Initial jobless claims for regular state programmes totaled 1.51 million in the week ended June 13, down slightly from an upwardly revised 1.57 million in the prior week, Labor Department figures show. Applications have exceeded a once-unthinkable 1 million on a weekly basis since mid-March.
Continuing claims – the total number of Americans claiming ongoing unemployment benefits in state programmes – decreased to 20.5 million in the week ended June 6. Those figures are reported with a one-week lag.
Given the unprecedented surge of claims in recent months, many economists look to the non-seasonally adjusted figures for a more accurate read on claims. Unadjusted continuing claims actually climbed by almost 26,000 to 18.7 million.
By several metrics, the economy has rebounded at a faster pace than many anticipated. Payrolls at companies increased by several million in May and consumer spending on cars, restaurant meals and more soared last month, exceeding expectations as states loosened restrictions.
Not yet feeling the spark
But the jobless claims data remain a glaring blemish that shows churn and volatility in a labor market that entered the year in solid shape.

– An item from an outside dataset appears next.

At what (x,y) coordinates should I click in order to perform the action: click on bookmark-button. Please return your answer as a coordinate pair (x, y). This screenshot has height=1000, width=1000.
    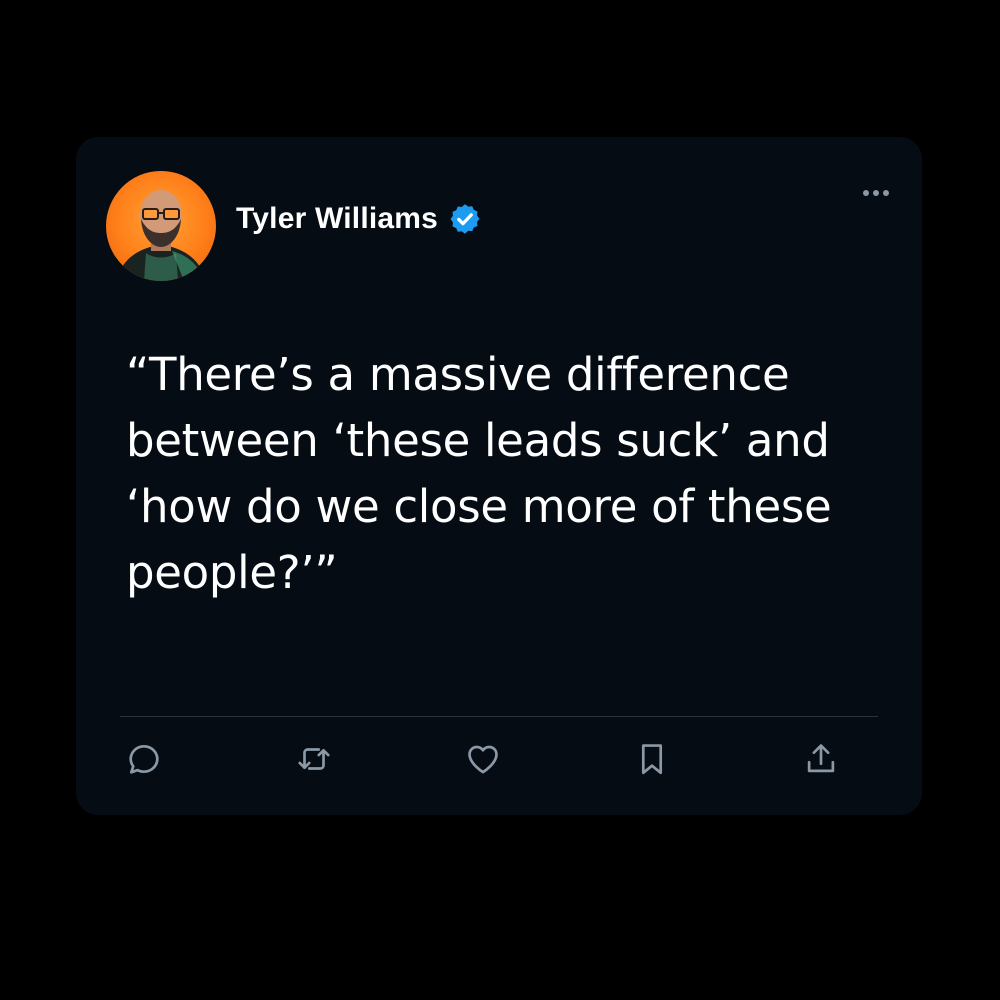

Federal Reserve Chair Jerome Powell underscored this dichotomy to lawmakers Tuesday when he said, “We would expect to see large numbers of people during this period coming back to work during this second period – call it the bounce back or the beginning of the recovery,” Powell said.
“Then we think, and I think most if not all forecasters think, that will leave us well short of where we were in February.”